Physics Division Lawrence Berkeley Laboratory University of California Berkeley, California 94720

This work was supported by the United States Department of Energy, contract number DE-AC03-76SF00098.

1\*:

#### TOWARD A 62.5 MHz ANALOG VIRTUAL PIPELINE INTEGRATED DATA ACQUISITION SYSTEM

#### Stuart A. KLEINFELDER, Michael LEVI, Oren MILGROME

University of California, Lawrence Berkeley Laboratory, Berkeley, CA, 94720, USA

Requirements of analog pipeline memories at the SSC are reviewed and the concept of virtual pipelines is introduced. Design details and test results of several new custom analog and digital integrated circuits implementing sections of the virtual multiple pipeline (VMP) scheme are provided. These include serial, random access and simultaneous read and write random access analog storage and retrieval circuits, a 100 MHz systolic variable depth digital pipeline, and a prototype  $32\mu s$ , 12 bit serial analog to digital converter.

#### 1. Introduction

Detectors at the Superconducting Super Collider will face many difficult instrumentation issues. The large number of data channels  $(10^7)$  and high data rate  $(6 \times 10^7)$ words per second per channel) require the use of data reducing electronics, perhaps located within the detector. Several levels of trigger decisions, with long delays relative to the time between interactions, are needed to facilitate data reduction. This necessitates the use of deeply pipelined storage systems. The first level (level one) trigger decision is expected to take 1 to 2 microseconds, leading to a first level data buffer on every channel that is 64 to 128 elements deep. The second level trigger takes much longer. Additional levels of data pipelining are needed to buffer the readout of closely spaced events. The research reported on here is aimed at providing the compact, fast, low power, high dynamic range multi-level buffering needed by several detector sub-systems.

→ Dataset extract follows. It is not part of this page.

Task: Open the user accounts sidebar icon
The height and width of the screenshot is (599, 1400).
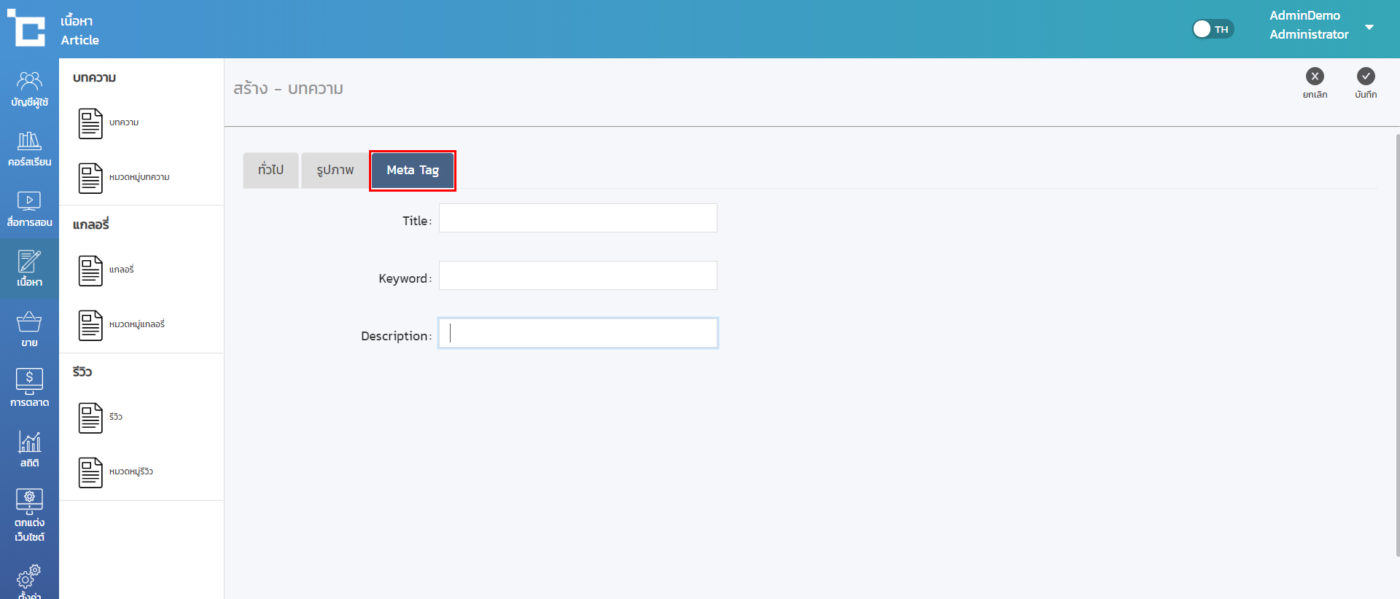Action: pyautogui.click(x=30, y=81)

A conceptually simple architecture that satisfies these requirements uses several physically distinct data memories implemented as fixed and variable depth clocked delay lines. The first level data buffer is of fixed depth corresponding to the level one trigger delay. A level one accept signal from the first level trigger stimulates the transfer of data from the first level data buffer to a variable depth level two buffer (otherwise, data is discarded). A subsequent level two trigger decision would cause discarding of data from the level two buffer, or transfer to a variable depth readout buffer. Finally, the readout system would take data from the last buffer. In this scenario, data may be analog or digital. If the storage is analog, the problem of maintaining data integrity during transfers between the level one and two buffers within the allowed 16 ns is acute. In addition, the need for variable delay between load and readout is problematic. These problems are reduced if the data is digital, but digital buffering pushes the analog to digital conversion toward the front of the system where rates are highest. The cost, power and space required by a highly digital system are probably impermissible if high dynamic range is needed.

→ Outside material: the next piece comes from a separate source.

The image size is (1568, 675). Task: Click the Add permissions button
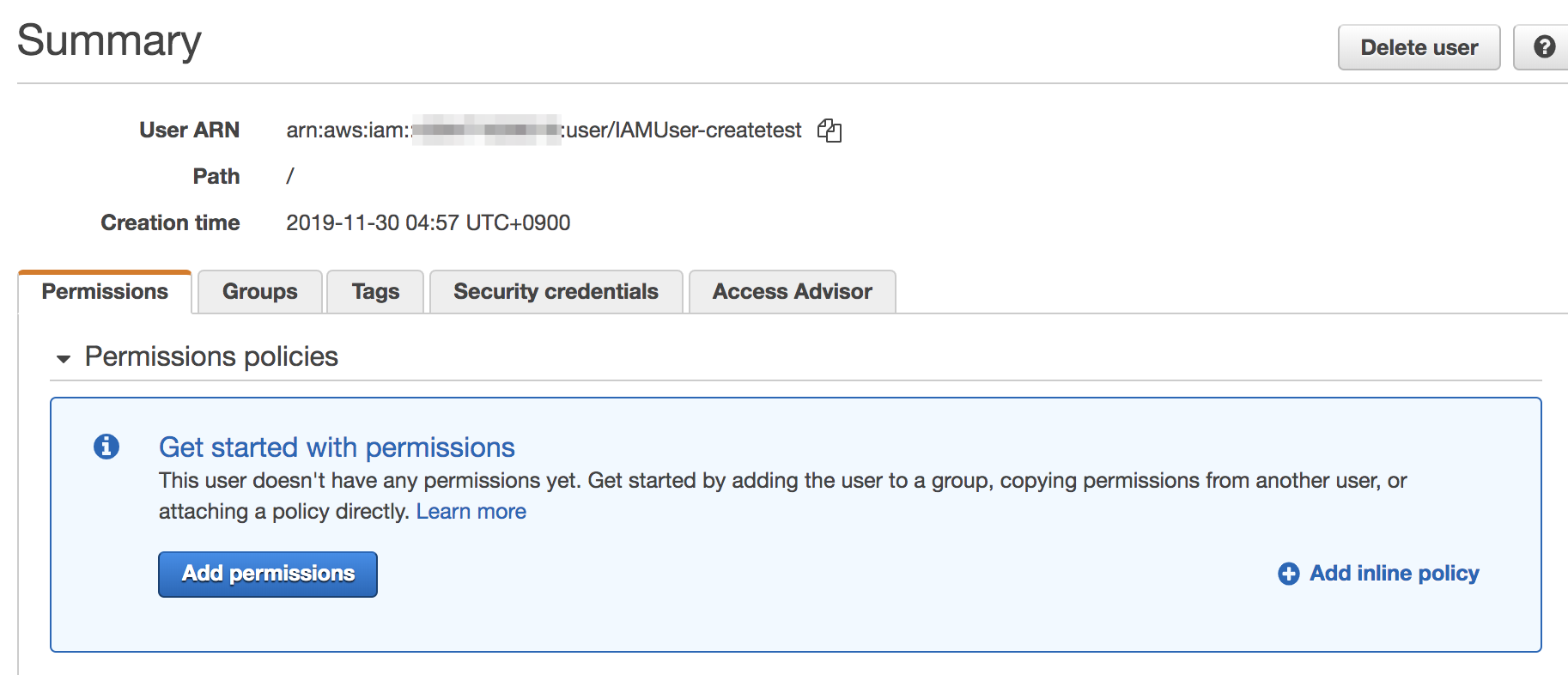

Early work [1] demonstrated that a clocked analog delay line of 128 to 256 depth with 12 bit dynamic range at 62 MHz with 10 mW per channel can be achieved. Present efforts are aimed at increasing flexibility so that SSC triggering and digitization throughput requirements are conveniently satisfied. The concept of virtual pipelining is being developed to evade the problem of high speed analog signal transfers between physically distinct buffers. Much like a computer can use one physically contiguous memory to store several logically disjoint sets of information, the virtual multiple pipeline (VMP) scheme simulates physically distinct variable length pipelines within a single physical analog memory. Stored signals are never moved at all until the final readout takes place, encouraging the highest possible signal integrity. Because readout rates at the SSC are modest (approx. 1 KHz), digitization during readout is undemanding, and dense, high resolution, low power integrated digitization is feasible.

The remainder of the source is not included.